SUPPLIED TEXT ::
========
“They do things bigger and better in America.” Whether referring to automobiles, movies, homes, skyscrapers, or fast food menus, this is a familiar refrain in Europe.
The digital era has been no different, with Silicon Valley held up as the touchstone against which to measure all tech startups.
Yet a shift is taking place in Europe that is eroding America’s dominance of the tech world and seeing a legion of European “super startups” taking root. We believe a combination of factors are cultivating businesses that look set to deliver a glut of billion-dollar valuations over the next three to five years.
No longer the poorer relation thanks to increase in funds
It’s fair to say that just a couple of years ago, most American tech startups would have wiped the floor with their European counterparts.
U.S. startups have traditionally had access to far higher levels of investment, giving them a head start when it comes to research and development and making it easier to attract to its shores the very best talent.
Yet the arms race is becoming closer. According to Dow-Jones VentureSource, the second quarter of 2014 saw over €2.1 billion ($2.4 billion at the current conversion rate) raised by European startups — the highest quarterly total since 2001. (For comparison’s sake, the figure for U.S.-based startups in that period was $13.8 billion.)
Encouraged by the success of European tech firms such as Shazam and Transferwise — both of which made valuations of billion dollars in early 2015 — more U.S. money is crossing the pond.
There is also an increasing confidence in investors that Europe has the talent pool to thrive, and there has not been an irreparable “brain drain” to Silicon Valley.
Leaner startup mentality will continue to help Europe
Increased funding will certainly play a major role in creating super startups in Europe. Over the years it’s been much harder for Europeans to access venture capitalist funding.
But the fact that European startups have normally found it harder to secure capital is not a bad thing. This legacy means that European startups have had to operate under huge pressure to develop business plans that were viable from day one.
As a result, European startups are used to having to maximize their creativity and efficiency to ensure they can compete. This has developed a lean culture that ultimately puts European startups in good stead.
If entrepreneurs can continue to maintain this lean approach, while tapping into the greater resources now available, they can build stronger firms.
Europe’s manifesto for the self-starter
Recent years have seen a cultural shift in Europe towards adopting a key American trait: that of the self-starting entrepreneur.
========
[Extracted records]
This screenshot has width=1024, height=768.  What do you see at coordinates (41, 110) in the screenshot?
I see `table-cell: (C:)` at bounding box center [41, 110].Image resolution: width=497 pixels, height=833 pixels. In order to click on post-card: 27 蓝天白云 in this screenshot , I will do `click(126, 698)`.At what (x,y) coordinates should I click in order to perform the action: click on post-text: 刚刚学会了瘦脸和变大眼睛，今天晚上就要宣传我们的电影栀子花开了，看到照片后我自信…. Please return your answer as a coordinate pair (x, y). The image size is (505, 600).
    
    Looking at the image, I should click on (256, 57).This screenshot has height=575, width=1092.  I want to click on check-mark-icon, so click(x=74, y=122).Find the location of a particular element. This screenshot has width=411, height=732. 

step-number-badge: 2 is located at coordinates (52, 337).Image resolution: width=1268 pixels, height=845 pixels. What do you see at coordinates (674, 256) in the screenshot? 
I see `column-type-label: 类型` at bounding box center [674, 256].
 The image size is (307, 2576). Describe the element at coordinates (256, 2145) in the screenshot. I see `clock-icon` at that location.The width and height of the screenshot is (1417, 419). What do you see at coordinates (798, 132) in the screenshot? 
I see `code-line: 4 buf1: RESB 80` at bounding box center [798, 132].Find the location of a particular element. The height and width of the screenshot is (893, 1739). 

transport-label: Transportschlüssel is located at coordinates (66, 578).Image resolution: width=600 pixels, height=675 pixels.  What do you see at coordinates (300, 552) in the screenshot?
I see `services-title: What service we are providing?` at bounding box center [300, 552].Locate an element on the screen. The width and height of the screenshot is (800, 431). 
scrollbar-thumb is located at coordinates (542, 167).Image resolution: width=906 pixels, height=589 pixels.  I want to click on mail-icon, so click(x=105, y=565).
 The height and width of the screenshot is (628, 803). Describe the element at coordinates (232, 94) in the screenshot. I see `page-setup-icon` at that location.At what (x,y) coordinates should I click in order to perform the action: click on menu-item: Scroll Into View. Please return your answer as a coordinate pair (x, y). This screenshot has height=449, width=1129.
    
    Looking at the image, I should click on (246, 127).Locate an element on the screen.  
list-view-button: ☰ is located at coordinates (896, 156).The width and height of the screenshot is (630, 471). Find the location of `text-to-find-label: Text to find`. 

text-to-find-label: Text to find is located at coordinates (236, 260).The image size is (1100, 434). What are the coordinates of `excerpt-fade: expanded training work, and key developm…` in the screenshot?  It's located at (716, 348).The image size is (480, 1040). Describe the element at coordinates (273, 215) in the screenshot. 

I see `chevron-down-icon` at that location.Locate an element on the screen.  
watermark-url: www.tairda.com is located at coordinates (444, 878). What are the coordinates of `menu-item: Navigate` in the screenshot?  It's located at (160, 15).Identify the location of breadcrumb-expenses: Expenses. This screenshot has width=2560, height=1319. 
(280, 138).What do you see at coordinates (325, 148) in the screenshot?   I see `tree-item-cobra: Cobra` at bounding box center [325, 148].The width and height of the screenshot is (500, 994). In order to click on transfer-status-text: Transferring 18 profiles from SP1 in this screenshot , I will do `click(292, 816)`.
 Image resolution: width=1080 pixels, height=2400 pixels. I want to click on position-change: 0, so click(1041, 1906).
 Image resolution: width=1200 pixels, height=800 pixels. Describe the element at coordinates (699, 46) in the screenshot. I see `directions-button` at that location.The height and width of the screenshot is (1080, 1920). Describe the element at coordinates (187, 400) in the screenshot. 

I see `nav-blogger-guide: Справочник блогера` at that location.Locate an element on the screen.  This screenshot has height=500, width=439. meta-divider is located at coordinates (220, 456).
========
EXERCISE DETAILS :: Resume the article on European tech startups, starting after its final sentence about the self-starting entrepreneur. The listing above is separate material and does not belong to the article on European tech startups.

RESPONSE FOR THIS EXERCISE ::
The 21st century has seen a major evolution in how the global economy functions. The dawn of the digital age has redefined how we live and work, and the age of job security for life has long passed.
This, combined with the devastating impact wrought by the global recession, has been critical in making Europeans adopt a more entrepreneurial approach to business.
Such a sea change is being formally and financially encouraged too. The European Union has produced a “Startup manifesto” that directly references the fact that entrepreneurship in Europe has never been cultivated in an effective or systematic way. The EU is keen to build a culture that will help entrepreneurs, who don’t have the lobbying power or resources of big business, to thrive.
The EU can be fantastic at creating support networks and resources for business, and this is reflected in the huge boom of quality European incubators helping to nurture talent. Such state support is far more prominent than in the U.S. and a plus for European startups.
Europe to U.S. smoother than U.S. to Europe
U.S. startups often find it hard to repeat their success in a more complex, fragmented market such as Europe due to differing cultures, currencies, legislation, and languages.
With national domestic markets much smaller in Europe, business leaders here are used to having to expand quickly into other markets if they wish to scale up rapidly.
Most European entrepreneurs understand how to navigate the complexities and nuances of different markets, which is something our U.S. counterparts can often struggle with, as American firms are used to reaching hundreds of millions of customers without needing to look beyond their own borders.
We’ve seen larger, U.S.-based firms come into European markets with far bigger budgets and resources, yet they have been unable to successfully penetrate a city or European country as well as any of the homegrown European players.
Ascending the peak
While Silicon Valley is still a huge source of inspiration for European startups, it is no longer viewed with the romanticism and mythical status it perhaps once was. Silicon Valley’s peaks are now seen as attainable.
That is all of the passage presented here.